Leave out the pictures and print precisely the lines from the line with "This screenshot has" to the final line of the entries, both ends included.

Stored data entries
::::::

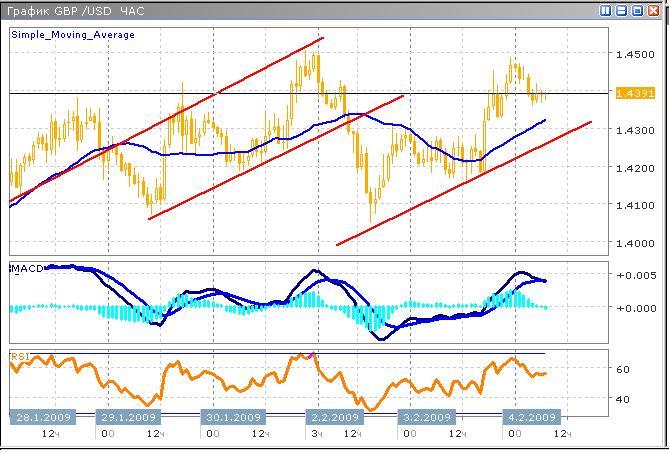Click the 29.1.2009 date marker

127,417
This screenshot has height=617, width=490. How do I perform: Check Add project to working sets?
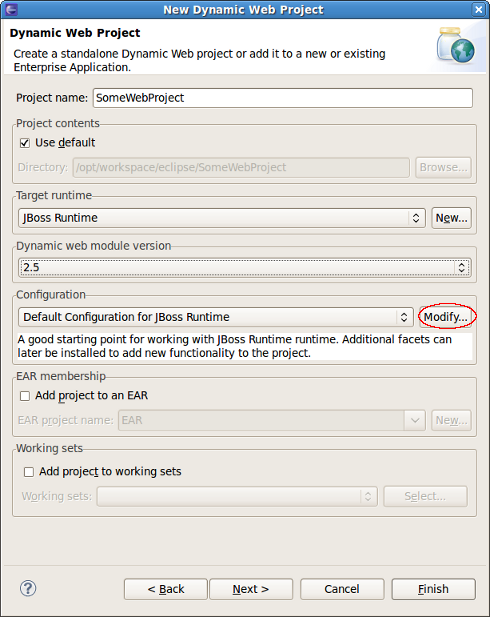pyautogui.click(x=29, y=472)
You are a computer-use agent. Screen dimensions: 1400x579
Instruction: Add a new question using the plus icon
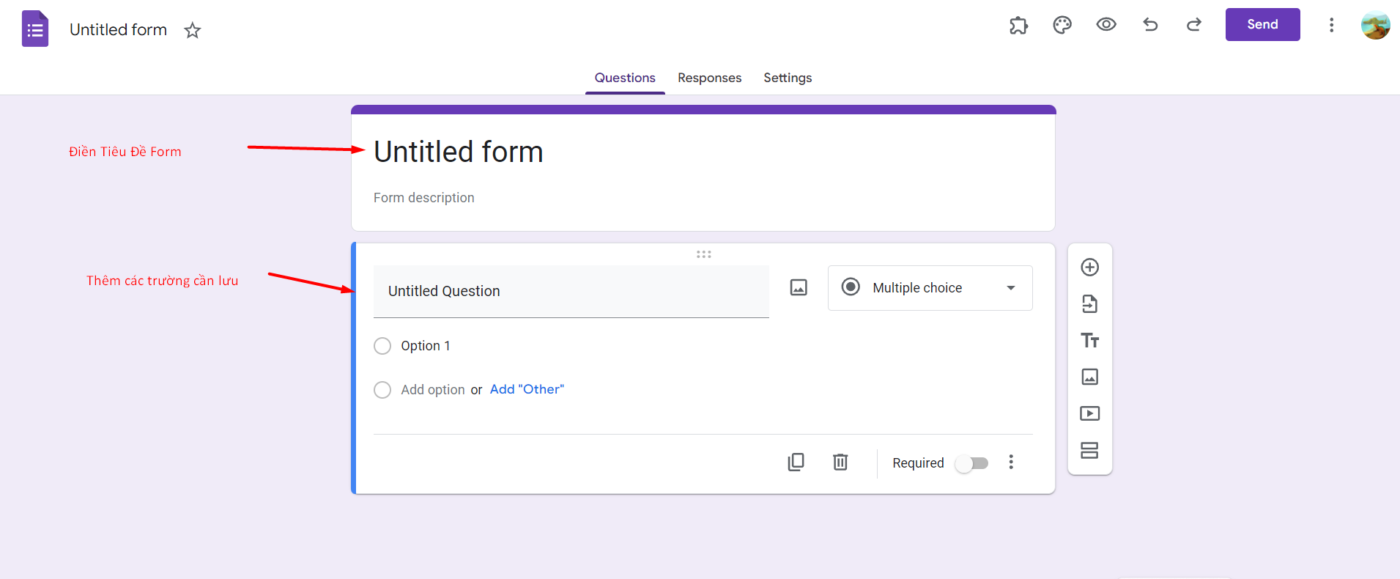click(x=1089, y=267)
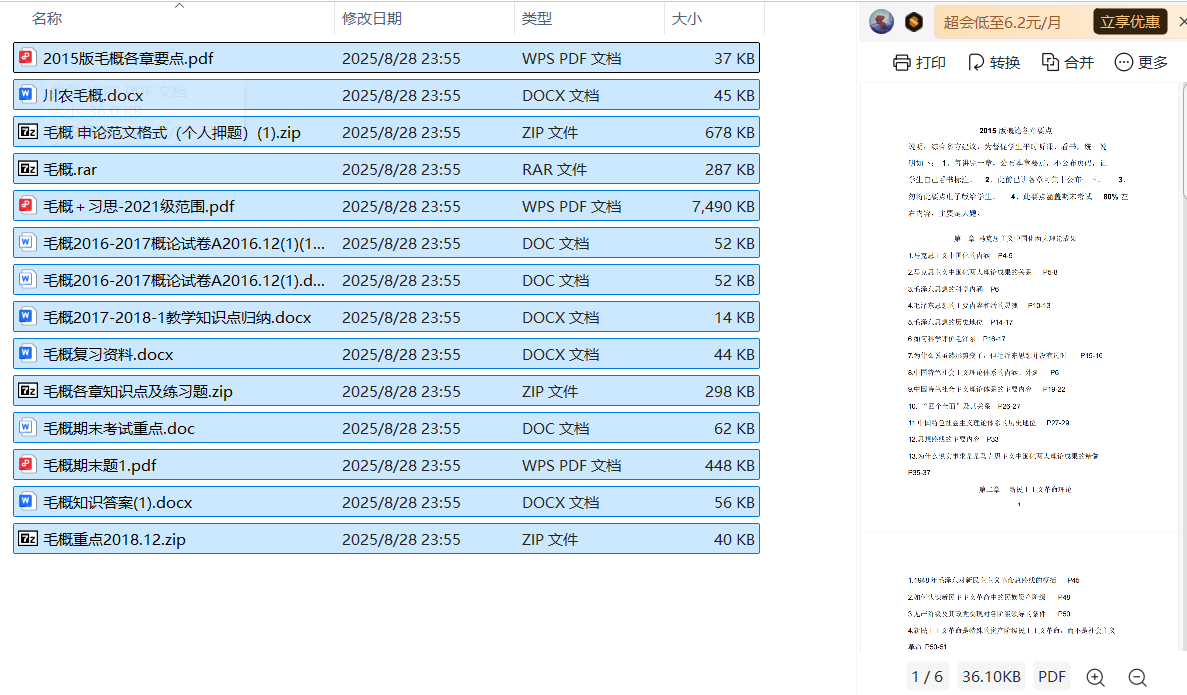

::::::

== WRITTEN RESPONSE ==
This screenshot has height=617, width=490. How do I perform: Check Add project to working sets?
pyautogui.click(x=29, y=472)
You are a computer-use agent. Screen dimensions: 1400x579
Instruction: Add a new question using the plus icon
click(x=1089, y=267)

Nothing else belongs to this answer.